Find the line with "Where should I" in the records below, then please transcribe it and every later line exactly, omitting the pictures and adding nothing.

Saved entries:

-------

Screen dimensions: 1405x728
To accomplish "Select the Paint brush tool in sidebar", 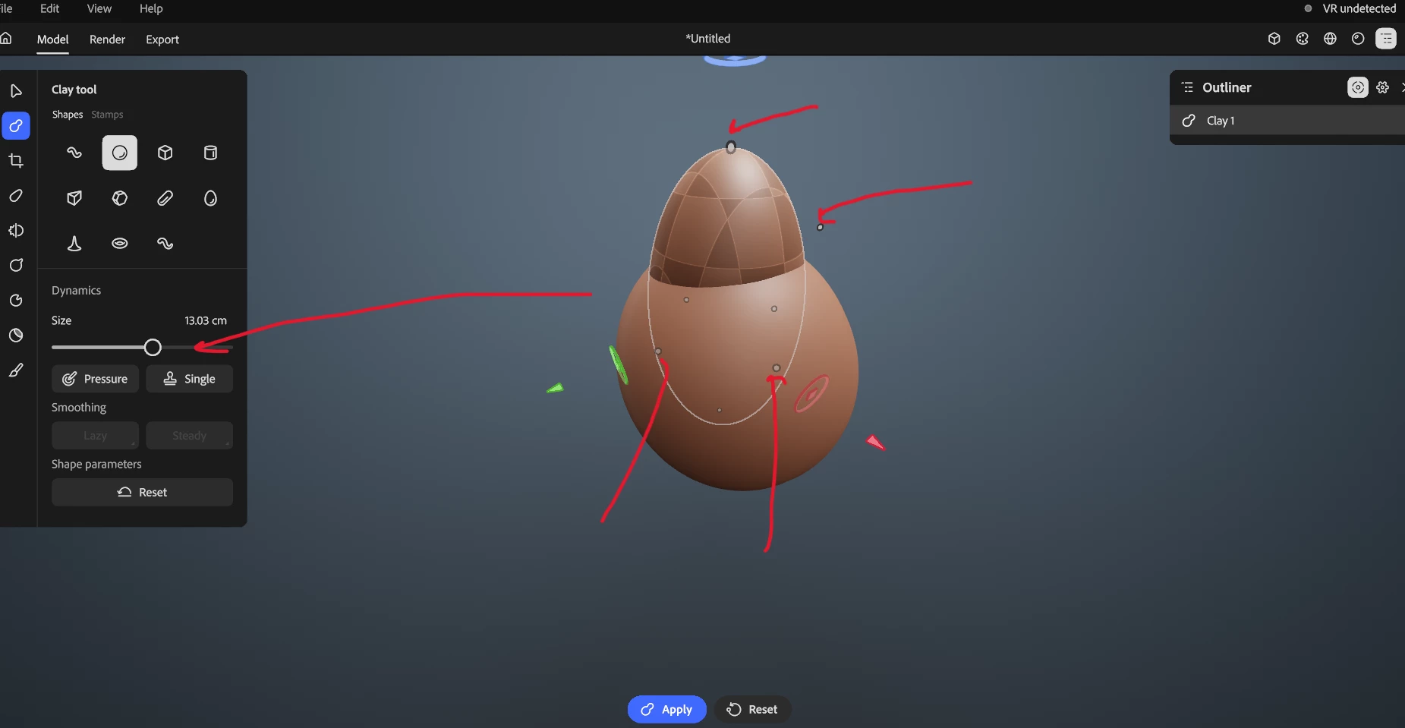I will (16, 370).
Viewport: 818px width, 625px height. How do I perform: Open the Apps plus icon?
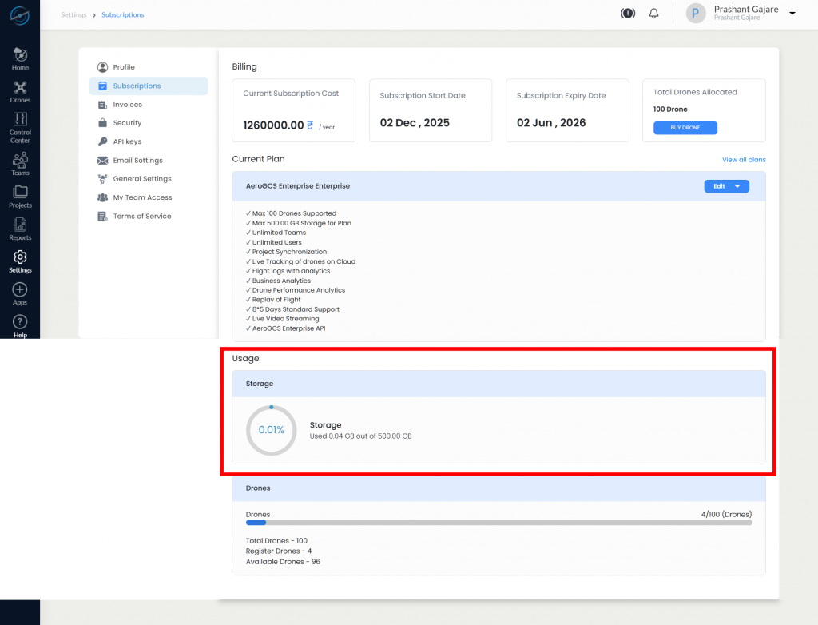click(20, 290)
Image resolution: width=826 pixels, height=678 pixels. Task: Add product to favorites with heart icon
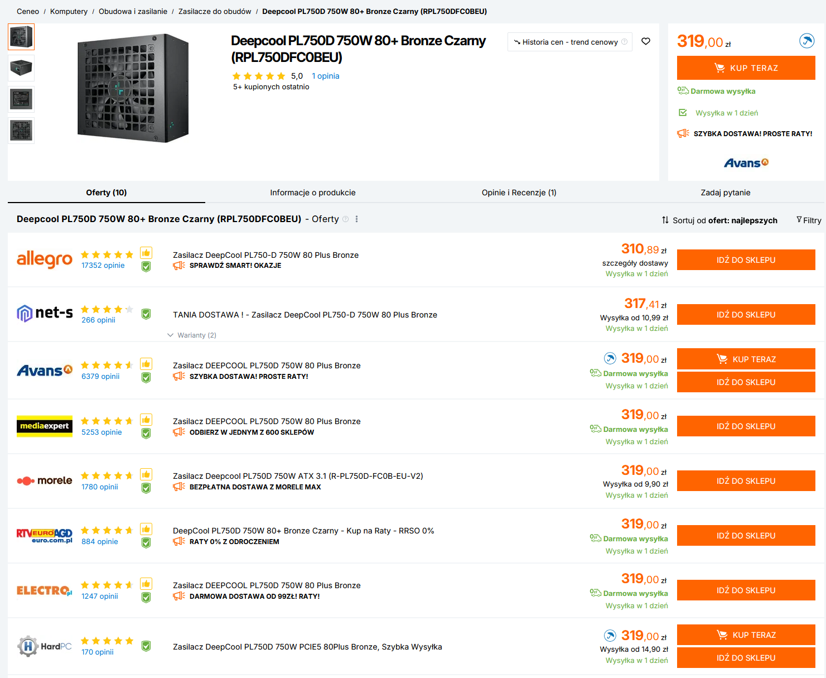(x=646, y=41)
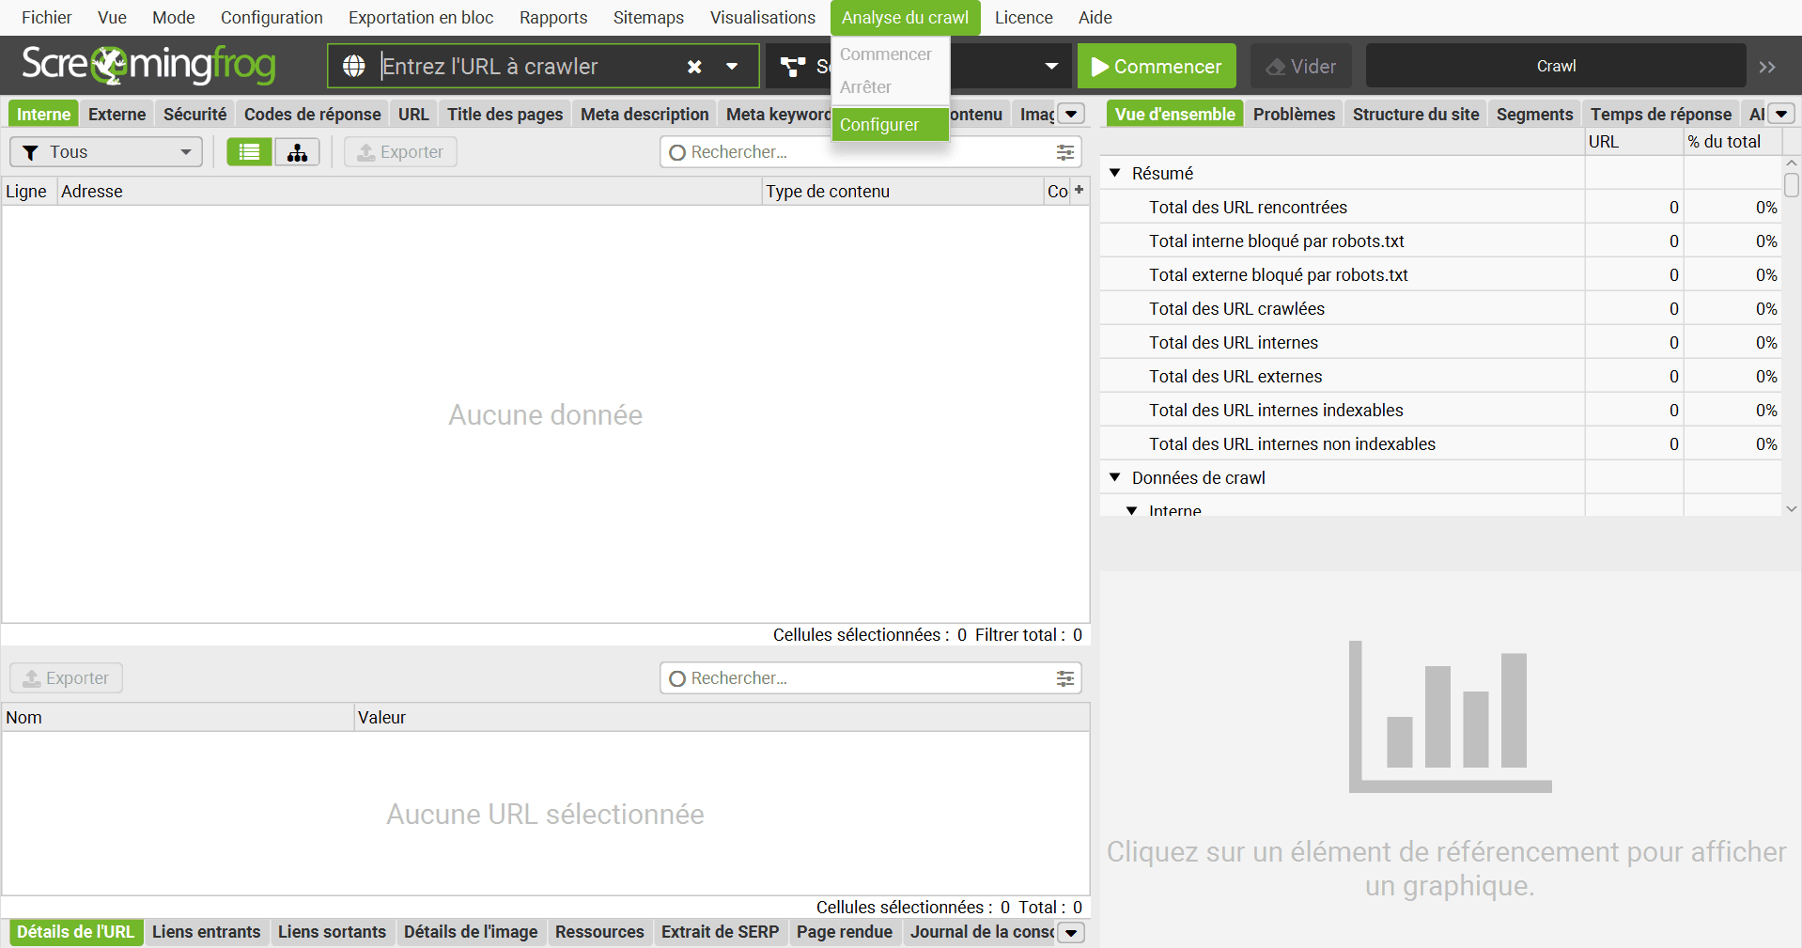Screen dimensions: 1802x948
Task: Open the Visualisations menu
Action: tap(762, 18)
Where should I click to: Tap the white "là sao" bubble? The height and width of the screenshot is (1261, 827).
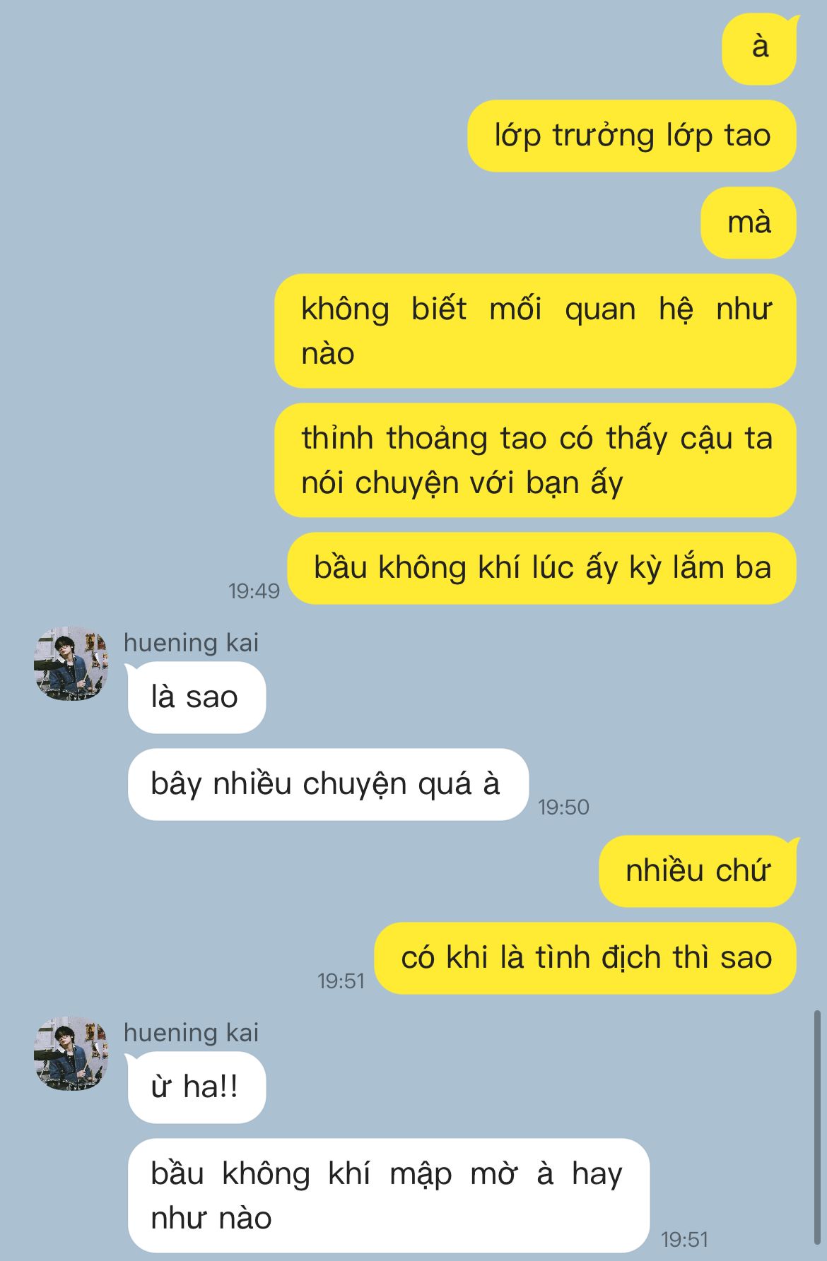(197, 697)
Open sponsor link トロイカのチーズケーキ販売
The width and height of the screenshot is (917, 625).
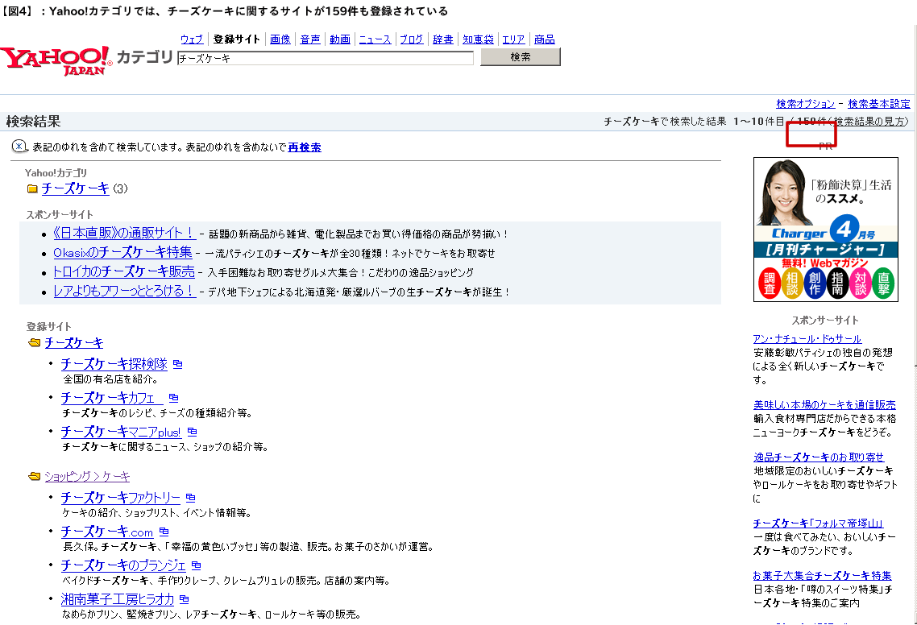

-------

# ANSWER TO THIS TASK
Where should I click to: Tap the white "là sao" bubble? The height and width of the screenshot is (1261, 827).
(197, 697)
Open sponsor link トロイカのチーズケーキ販売
The width and height of the screenshot is (917, 625).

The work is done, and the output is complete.